### Problem requirements
Reproduce, word for word, every line starting at the line that contains "Where should I click to: Click the Step" and ending with the final line of the entries.

### Data for review
□ □ □ □
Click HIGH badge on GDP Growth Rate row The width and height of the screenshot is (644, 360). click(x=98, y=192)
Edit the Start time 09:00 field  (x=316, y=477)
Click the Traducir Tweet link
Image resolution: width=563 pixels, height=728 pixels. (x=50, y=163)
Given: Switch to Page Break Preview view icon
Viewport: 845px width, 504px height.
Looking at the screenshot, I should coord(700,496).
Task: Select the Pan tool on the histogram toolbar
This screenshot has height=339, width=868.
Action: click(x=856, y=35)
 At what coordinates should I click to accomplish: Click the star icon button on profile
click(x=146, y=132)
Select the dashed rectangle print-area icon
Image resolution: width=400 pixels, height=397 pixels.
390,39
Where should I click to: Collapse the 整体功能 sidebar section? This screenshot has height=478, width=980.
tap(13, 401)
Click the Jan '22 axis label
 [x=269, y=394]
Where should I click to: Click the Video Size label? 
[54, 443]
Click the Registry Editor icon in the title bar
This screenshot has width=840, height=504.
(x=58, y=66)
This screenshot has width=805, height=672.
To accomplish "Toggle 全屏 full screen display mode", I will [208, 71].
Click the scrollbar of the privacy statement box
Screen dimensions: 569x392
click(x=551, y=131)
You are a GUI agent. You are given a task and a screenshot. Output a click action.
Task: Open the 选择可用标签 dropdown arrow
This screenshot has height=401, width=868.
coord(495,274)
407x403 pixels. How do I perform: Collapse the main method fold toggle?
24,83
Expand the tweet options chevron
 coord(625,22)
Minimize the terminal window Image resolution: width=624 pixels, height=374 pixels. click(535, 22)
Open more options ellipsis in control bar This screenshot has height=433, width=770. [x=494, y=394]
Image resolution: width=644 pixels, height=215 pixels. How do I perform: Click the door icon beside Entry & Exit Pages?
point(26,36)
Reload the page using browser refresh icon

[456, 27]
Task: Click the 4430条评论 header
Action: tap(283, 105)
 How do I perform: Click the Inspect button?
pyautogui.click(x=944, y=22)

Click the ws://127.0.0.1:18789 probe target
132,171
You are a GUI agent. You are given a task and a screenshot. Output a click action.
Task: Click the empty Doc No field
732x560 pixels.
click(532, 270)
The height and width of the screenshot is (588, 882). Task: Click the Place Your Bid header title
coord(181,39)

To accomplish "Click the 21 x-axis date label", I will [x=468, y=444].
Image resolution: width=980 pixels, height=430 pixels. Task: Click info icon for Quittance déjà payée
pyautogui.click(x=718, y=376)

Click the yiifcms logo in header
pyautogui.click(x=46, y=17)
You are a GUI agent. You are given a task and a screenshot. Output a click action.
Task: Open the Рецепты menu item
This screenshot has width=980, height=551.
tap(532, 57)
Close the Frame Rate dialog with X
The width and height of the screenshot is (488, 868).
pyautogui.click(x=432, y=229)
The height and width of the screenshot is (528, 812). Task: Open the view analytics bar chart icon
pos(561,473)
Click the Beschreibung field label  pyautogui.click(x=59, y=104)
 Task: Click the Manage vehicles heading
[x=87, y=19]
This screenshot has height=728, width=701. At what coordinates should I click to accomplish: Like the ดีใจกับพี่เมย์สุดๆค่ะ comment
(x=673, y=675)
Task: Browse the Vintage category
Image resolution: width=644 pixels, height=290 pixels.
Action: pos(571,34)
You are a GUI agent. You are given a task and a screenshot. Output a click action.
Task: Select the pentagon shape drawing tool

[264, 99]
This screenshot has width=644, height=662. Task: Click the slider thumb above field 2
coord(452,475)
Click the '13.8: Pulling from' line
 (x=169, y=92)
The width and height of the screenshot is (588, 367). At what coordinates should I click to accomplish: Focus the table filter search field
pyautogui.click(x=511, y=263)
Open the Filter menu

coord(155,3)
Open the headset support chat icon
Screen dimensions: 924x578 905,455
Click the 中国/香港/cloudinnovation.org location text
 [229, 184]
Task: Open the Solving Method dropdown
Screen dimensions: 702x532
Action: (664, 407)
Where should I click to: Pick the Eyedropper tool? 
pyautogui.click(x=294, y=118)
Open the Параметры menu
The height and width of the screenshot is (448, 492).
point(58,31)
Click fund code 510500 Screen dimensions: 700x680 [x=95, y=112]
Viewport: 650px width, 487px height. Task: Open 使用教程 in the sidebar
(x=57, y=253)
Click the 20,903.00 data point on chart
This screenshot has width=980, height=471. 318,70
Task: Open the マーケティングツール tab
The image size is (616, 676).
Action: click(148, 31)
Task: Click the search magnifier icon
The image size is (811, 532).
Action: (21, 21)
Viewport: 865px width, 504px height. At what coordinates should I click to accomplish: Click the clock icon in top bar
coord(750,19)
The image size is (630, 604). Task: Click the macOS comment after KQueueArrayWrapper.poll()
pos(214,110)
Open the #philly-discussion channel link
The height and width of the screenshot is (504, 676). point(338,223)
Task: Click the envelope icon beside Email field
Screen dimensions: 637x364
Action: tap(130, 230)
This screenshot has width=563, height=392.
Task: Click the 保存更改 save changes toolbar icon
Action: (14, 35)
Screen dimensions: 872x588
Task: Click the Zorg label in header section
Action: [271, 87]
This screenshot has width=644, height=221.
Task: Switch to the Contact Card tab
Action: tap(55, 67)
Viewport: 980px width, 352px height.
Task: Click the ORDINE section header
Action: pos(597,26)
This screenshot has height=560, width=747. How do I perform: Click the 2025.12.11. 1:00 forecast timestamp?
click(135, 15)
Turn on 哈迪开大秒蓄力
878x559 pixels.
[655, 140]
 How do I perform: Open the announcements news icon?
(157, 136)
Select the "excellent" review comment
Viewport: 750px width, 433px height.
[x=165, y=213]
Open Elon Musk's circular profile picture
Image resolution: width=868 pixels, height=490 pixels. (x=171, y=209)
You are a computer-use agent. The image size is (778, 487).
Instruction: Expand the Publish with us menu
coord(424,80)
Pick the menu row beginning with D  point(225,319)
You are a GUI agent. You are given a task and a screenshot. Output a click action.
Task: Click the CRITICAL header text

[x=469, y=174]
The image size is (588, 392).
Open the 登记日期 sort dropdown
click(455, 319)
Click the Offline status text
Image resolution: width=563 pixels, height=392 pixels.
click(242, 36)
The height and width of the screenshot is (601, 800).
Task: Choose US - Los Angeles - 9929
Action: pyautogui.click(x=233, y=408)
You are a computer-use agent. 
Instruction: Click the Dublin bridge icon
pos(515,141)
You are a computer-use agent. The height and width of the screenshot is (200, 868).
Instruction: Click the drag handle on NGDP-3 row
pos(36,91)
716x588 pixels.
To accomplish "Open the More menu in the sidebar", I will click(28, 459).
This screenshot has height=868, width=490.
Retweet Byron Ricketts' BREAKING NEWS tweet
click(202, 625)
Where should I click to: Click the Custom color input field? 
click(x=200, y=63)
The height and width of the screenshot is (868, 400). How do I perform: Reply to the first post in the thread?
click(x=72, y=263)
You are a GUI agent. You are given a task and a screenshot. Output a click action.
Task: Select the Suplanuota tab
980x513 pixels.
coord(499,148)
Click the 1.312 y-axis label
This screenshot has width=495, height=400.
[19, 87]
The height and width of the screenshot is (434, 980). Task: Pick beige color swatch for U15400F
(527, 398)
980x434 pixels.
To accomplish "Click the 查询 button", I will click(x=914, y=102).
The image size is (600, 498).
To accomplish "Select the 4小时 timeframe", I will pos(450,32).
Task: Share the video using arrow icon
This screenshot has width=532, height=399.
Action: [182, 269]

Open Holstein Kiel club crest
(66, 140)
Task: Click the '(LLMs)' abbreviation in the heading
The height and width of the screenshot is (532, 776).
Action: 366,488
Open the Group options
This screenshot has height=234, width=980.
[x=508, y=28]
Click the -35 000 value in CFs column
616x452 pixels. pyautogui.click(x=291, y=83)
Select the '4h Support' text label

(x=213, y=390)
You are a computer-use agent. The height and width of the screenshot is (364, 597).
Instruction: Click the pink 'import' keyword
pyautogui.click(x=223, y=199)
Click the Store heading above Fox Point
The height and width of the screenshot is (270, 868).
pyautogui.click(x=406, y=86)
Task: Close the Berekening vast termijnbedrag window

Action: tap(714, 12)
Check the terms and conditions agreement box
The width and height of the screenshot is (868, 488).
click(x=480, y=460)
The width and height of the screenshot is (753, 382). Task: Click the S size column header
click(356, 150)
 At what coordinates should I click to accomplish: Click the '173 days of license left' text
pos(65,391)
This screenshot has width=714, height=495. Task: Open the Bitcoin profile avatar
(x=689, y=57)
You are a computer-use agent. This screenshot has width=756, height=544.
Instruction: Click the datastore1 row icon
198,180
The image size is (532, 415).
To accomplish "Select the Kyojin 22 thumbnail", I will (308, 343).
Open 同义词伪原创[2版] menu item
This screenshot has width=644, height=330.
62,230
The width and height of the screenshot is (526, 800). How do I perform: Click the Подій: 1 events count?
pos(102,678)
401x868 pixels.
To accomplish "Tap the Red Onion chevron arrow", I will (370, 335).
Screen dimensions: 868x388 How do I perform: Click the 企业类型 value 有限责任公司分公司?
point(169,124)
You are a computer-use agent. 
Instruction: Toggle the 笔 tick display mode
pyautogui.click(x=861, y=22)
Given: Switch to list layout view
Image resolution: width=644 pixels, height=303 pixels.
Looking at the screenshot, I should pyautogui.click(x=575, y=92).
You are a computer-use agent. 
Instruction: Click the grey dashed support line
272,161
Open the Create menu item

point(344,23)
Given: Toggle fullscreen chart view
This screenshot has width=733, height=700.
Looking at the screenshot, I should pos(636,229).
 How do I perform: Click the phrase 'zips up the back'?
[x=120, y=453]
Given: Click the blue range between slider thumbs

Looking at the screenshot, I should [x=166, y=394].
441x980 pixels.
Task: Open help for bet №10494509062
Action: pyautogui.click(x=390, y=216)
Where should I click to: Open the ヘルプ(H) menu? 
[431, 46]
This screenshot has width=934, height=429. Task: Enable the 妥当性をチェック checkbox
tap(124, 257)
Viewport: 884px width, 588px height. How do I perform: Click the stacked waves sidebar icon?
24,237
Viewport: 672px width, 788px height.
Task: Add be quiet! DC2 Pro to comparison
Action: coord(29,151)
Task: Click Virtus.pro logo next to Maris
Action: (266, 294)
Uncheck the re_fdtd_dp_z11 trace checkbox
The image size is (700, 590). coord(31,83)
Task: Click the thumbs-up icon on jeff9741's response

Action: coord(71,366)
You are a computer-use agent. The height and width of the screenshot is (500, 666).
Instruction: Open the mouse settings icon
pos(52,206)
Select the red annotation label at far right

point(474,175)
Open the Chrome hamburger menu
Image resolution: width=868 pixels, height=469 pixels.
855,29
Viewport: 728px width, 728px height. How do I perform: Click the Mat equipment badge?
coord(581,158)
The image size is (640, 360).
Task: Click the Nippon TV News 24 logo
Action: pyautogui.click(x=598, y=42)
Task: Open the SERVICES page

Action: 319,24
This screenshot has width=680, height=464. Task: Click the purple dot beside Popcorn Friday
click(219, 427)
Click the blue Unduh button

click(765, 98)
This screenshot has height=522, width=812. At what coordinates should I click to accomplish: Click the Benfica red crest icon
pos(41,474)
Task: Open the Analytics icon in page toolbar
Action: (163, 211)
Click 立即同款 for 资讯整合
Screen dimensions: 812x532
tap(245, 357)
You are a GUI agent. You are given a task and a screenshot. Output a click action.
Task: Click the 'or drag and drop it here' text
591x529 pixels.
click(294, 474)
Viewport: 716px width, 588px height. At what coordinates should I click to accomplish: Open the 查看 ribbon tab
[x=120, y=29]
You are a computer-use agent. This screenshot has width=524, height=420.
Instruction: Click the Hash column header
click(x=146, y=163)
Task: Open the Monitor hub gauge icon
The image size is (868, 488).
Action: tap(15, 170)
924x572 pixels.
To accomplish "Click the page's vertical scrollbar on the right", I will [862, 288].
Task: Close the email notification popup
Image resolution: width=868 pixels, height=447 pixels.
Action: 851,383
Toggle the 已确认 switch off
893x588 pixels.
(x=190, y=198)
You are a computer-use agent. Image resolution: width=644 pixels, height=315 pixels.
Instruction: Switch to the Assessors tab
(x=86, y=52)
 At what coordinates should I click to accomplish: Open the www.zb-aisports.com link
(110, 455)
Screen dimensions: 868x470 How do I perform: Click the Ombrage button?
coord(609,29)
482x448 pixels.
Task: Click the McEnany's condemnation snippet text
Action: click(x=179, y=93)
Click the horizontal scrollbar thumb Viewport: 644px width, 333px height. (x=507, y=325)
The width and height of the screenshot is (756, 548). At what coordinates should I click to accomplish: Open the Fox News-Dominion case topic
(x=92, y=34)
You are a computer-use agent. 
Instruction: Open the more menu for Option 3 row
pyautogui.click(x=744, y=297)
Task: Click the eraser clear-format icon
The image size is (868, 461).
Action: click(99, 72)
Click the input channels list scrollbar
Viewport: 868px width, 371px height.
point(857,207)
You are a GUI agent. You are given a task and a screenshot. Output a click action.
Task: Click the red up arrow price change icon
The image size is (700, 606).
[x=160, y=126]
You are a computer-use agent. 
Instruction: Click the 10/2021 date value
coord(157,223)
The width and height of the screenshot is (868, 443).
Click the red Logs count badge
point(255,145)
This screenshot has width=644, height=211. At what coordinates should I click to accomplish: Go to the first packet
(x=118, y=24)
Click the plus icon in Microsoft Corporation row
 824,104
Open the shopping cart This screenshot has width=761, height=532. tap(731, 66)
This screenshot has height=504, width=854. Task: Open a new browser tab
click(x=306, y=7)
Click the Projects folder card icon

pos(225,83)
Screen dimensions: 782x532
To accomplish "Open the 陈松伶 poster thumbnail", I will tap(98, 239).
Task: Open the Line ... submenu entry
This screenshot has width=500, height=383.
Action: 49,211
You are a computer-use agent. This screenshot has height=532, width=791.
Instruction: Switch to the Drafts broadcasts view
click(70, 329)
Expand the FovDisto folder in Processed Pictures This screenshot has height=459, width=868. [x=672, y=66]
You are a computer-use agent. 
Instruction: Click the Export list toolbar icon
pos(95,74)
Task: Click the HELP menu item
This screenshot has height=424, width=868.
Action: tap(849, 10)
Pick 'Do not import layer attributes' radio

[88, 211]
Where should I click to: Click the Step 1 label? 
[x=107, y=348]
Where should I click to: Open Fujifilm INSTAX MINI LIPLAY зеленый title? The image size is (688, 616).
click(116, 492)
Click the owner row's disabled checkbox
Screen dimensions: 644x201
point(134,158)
□ □ □ □
### Output for this task
Where should I click to: Click the Step 1 label? 
[x=107, y=348]
Where should I click to: Open Fujifilm INSTAX MINI LIPLAY зеленый title? The image size is (688, 616).
click(116, 492)
Click the owner row's disabled checkbox
Screen dimensions: 644x201
point(134,158)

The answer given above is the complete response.